I wake up when my husband Josh leaves for work, then start the morning meditation. I fall asleep about 5 minutes in, just after meditating on the left toes, foot, and leg and as we move on to the right leg. Fail!
As the week goes on, I keep falling asleep at different points during the meditation. Sometimes I miss the meditation on the abdomen, sometimes I miss the meditation on the arms and hands. I usually wake up before the end, but sometimes I don’t make it that far and wake up to find that the recording’s over. Erin actually addresses this during the meditation, I find out eventually. There’s a special section of the recording for those of us who fall asleep: “If you find that you’ve drifted off, that’s fine. Just join us right here.”
During class the second week, Erin says that falling asleep is actually quite normal for people who are starting meditation. “This is part of why we need this practice,” she says. “As a society, we’re just tired.”
So I practice holding onto that thought for a bit when I find myself falling asleep during the body scan meditation. And I do find that overall, I’m sleeping more soundly. I do have a couple of episodes of insomnia, but overall, sleep feels easier to reach. Maybe more rest is what I need.

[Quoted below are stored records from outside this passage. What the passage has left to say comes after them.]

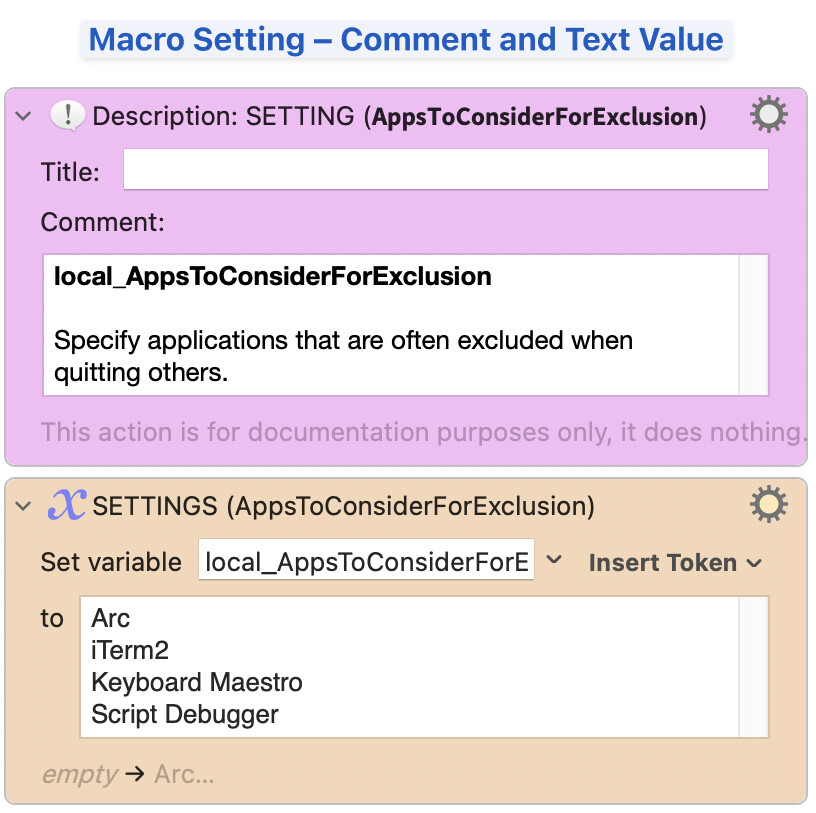Select the SETTINGS action title text

343,507
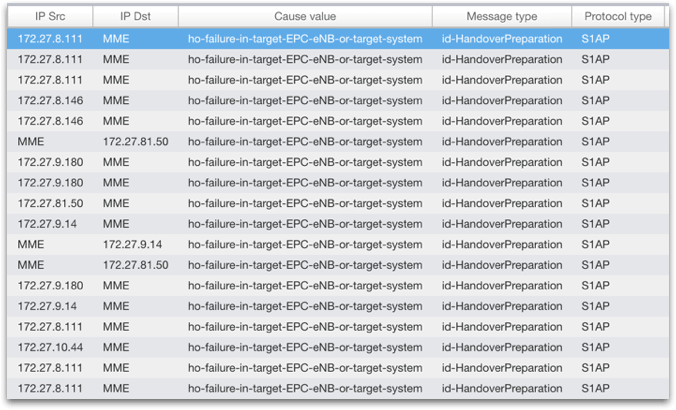The image size is (676, 410).
Task: Click cause value in the 172.27.10.44 row
Action: click(x=305, y=347)
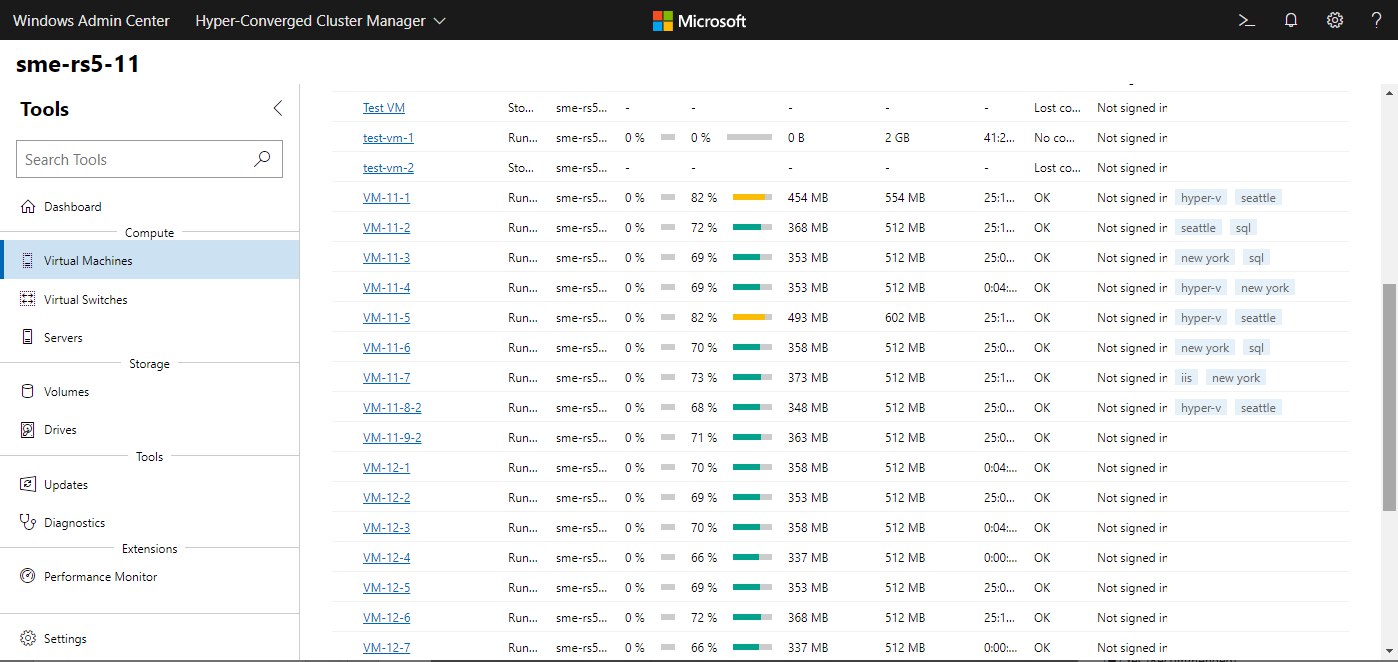The image size is (1398, 662).
Task: Click Windows Admin Center title
Action: 91,21
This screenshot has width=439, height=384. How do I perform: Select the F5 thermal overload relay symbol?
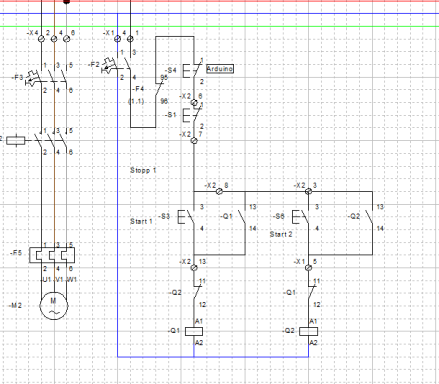click(52, 255)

In addition to a few other practices, Week Two means another week of the body scan meditation. I have to confess that I’m kind of disappointed by this news, to be honest. Maybe I’m hoping for variety, a walking meditation, which might be nice. Maybe I’m hoping for a shorter meditation.

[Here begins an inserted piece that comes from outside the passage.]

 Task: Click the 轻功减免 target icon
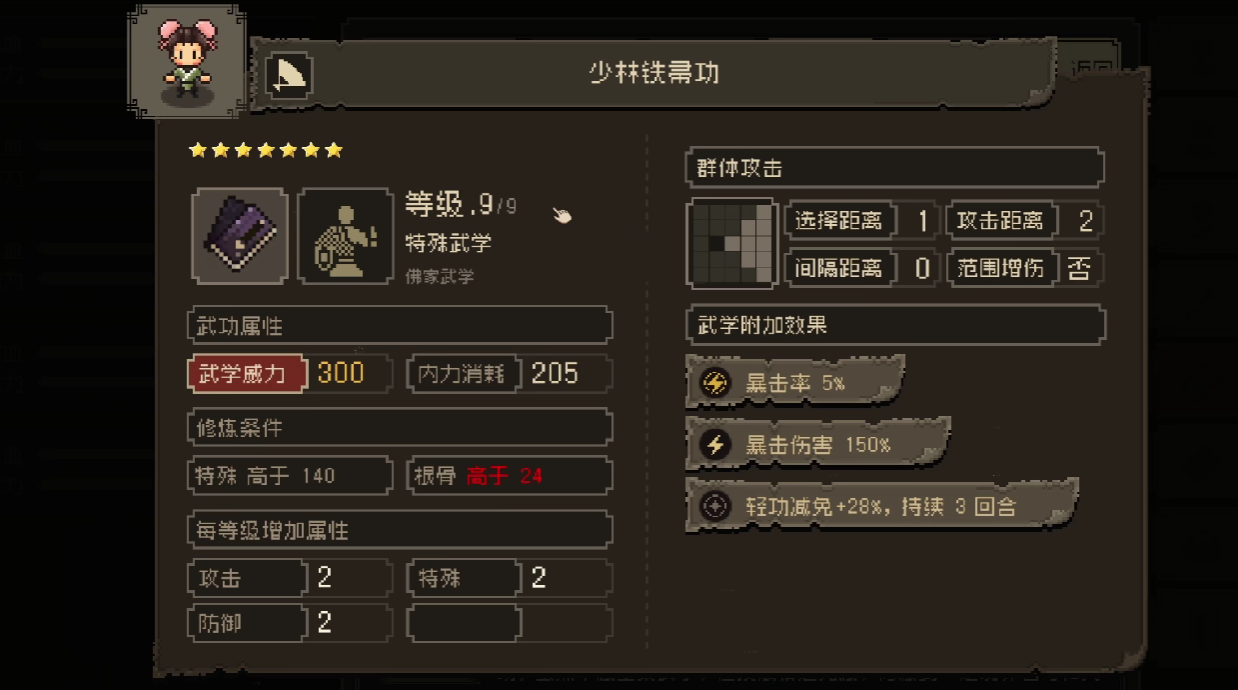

Maybe I’m hoping that it will be easier, is the deeper truth.
I want to be good at meditation. Oh, that achievement piece. I have that picture, as so many of us do, of meditators who just manage to sit down, make an ohmmmm sound, and drift off into bliss. My eight-year-old can even do this caricature of meditation with (yes) her eyes closed. And if that’s the ideal, then most of us are going to fall short. But my inner yoga teacher nudges me: Falling short of an ideal isn’t really failure, is it? Isn’t that how most of us live most of the time?
So I keep going. I’m working hard on the other pieces of the homework for the week. One of the pieces is focusing on a routine activity mindfully. I think I might be cheating a bit by combining habits: I am writing in my journal for 10 minutes (a habit I’m trying to develop) and bringing mindfulness to that activity. I notice that I’m trying to notice a lot during those freewrites: the sensory details of the pencil scratching on the page, the sensation of my hand moving over the smooth paper.
After a week, though, I notice that I am slowing down, not racing to put down all my thoughts at once. I am leaving space between paragraphs, even. I am not adding little arrows that tell me to add an item to my to-do list. And that might mean something. Oh! And I have discovered that I can do the body scan meditation by placing my legs up against the wall (a yoga pose!), which keeps me from falling asleep. It’s multitasking, but at least it’s all restorative.
But the end of the week arrives again and I realize I’ve forgotten one piece of it. We’re supposed to be practicing the 10-minute breath meditation, and I haven’t scheduled any time for it. Time for some more self-forgiveness and beginning again. I try just one meditation, sitting on my couch and setting my phone timer for 15 minutes. Surprisingly, it’s easier than I think.
Just wait until I tell my teacher.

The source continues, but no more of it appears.